Muhammad then asked the gathered Muslims whether he (Muhammad) had a greater claim upon them than they had even upon themselves. The Muslims responded that Muhammad had a greater claim upon them than they had even upon themselves. Muhammad then went on to say,
"God is my Master and I am the master of all the believers. He whose master I am, Ali is his master. He whose master I am, Ali is his master. He whose master I am, Ali is his master. (i.e., repeating it three times). O God, help whoever helps Ali, oppose whoever opposes Ali, support whoever supports Ali, forsake whoever forsakes Ali, and may the truth follow Ali wheresoever he turns. Ali, the son of Abu Talib, is my brother, my executor (Wasi), and my successor (Caliph), and the leader (Imam) after me."

The Shia Nizari Ismaili tradition bears witness to the continuity of the hereditary authority vested in the Imamim Mubeen (the Manifest Imam) at Ghadir Khumm by Muhammad and which has continued over 1,400 years from Ali to the present Imam-of-the-Time.

==History==
The changing interpretations of the Quran by the Nizari Ismaili Imams to adapt to changing times creates tension between the Nizari Ismaili Imams and the Orthodox Ulema (Islamic scholars). The two most recent Nizari Ismaili Imams titled Aga Khan III and Aga Khan IV have replaced the obligation to perform the daily prayers from five times a day to three times a day by following the Quranic injunction rather than following Muhammad's custom (hadith and sunnah), in order to ease the religious pressures on the Muslim in the modern world. For example, they have dispensed with the veil for women and replaced it with dressing according to common decency in the country of one's residence:

"But purdah, as now known, itself did not exist till long after the Prophet’s death and is no part of Islam. The part played by Muslim women at Kardesiah and Yarmuk the two most momentous battles of Islam next to Badr and Honein, and their splendid nursing of the wounded after those battles, is of itself a proof to any reasonable person that purdah, as now understood, has never been conceived by the companions of the Prophet. That we Muslims should saddle ourselves with this excretion of Persian custom, borrowed by the Abbassides, is due to that ignorance of early Islam which is one of the most extraordinary of modern conditions." —Aga Khan III

Specifically, the Aga Khan IV has emphasised the ethics of pluralism, the cosmopolitan ethic of frontierless brotherhood and sisterhood, the forbearance from killing to settle disputes, governance by constitution and law, and the importance of keeping to the Islamic ethics practiced by Muhammad.

===Schism===
The Ismailis and the Twelvers split over the succession to Imam Ja'far al-Sadiq.
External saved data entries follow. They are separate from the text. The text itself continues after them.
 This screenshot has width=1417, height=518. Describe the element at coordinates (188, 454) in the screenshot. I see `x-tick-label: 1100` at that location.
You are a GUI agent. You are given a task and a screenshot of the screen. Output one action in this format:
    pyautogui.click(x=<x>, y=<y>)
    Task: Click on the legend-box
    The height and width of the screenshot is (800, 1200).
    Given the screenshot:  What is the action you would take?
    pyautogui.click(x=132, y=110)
Ismailis contend that Jafar had designated his son Isma'il ibn Jafar as his heir and the next Imam in the hereditary line and thus the Isma'ilis follow the Imamat of Isma'il and his progeny. Although Imam Ismail predeceased his father, he (i.e., Isma'il ibn Jafar) had in his own right designated his son Muhammad ibn Ismail as the next hereditary Imam who was to follow after him. In direct opposition to this belief, the Twelvers believe that Imam Ismail's younger brother Musa al Kadhim was from the beginning the rightful successor to Imam Jafar and that Ismail himself was never a contender.
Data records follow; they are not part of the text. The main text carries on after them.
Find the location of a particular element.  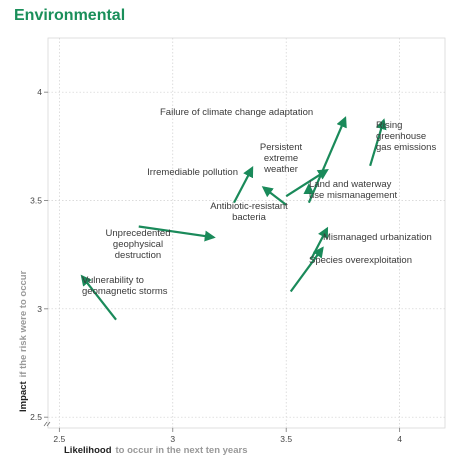

risk-label-line: Species overexploitation is located at coordinates (360, 260).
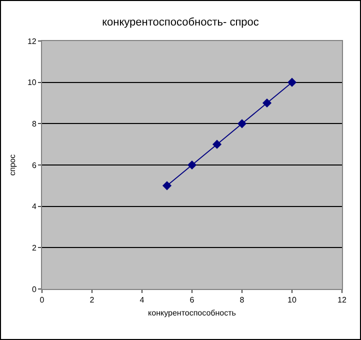  What do you see at coordinates (34, 165) in the screenshot?
I see `y-tick-label: 6` at bounding box center [34, 165].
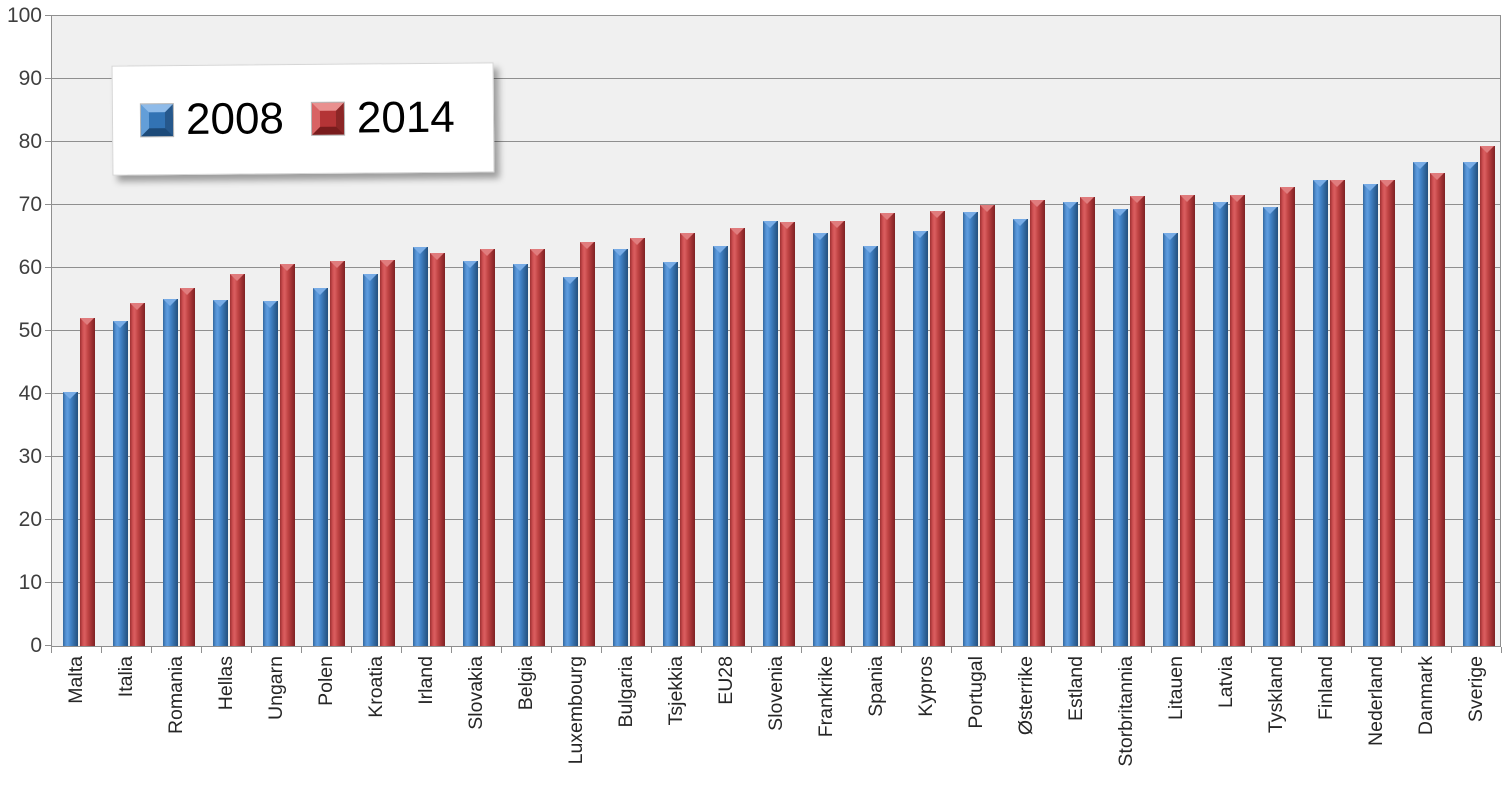  Describe the element at coordinates (1388, 413) in the screenshot. I see `bar-2014-nederland` at that location.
The Nizari Ismailis have always maintained that the Imamate can only be inherited from the current Imam to a direct descendant in a father-to-son (or grandson) hereditary lineage starting with Imam Ali and then to Imam Hussein and so on until their present Imam.

The Nizari Ismailis diverge from the other Ismaili branches in regarding Hasan ibn Ali as a temporary or trustee Imam (imam al-mustawda) as opposed to a genuine or permanent Imam (imam al-mustaqarr), making thus his brother al-Husayn the second Imam.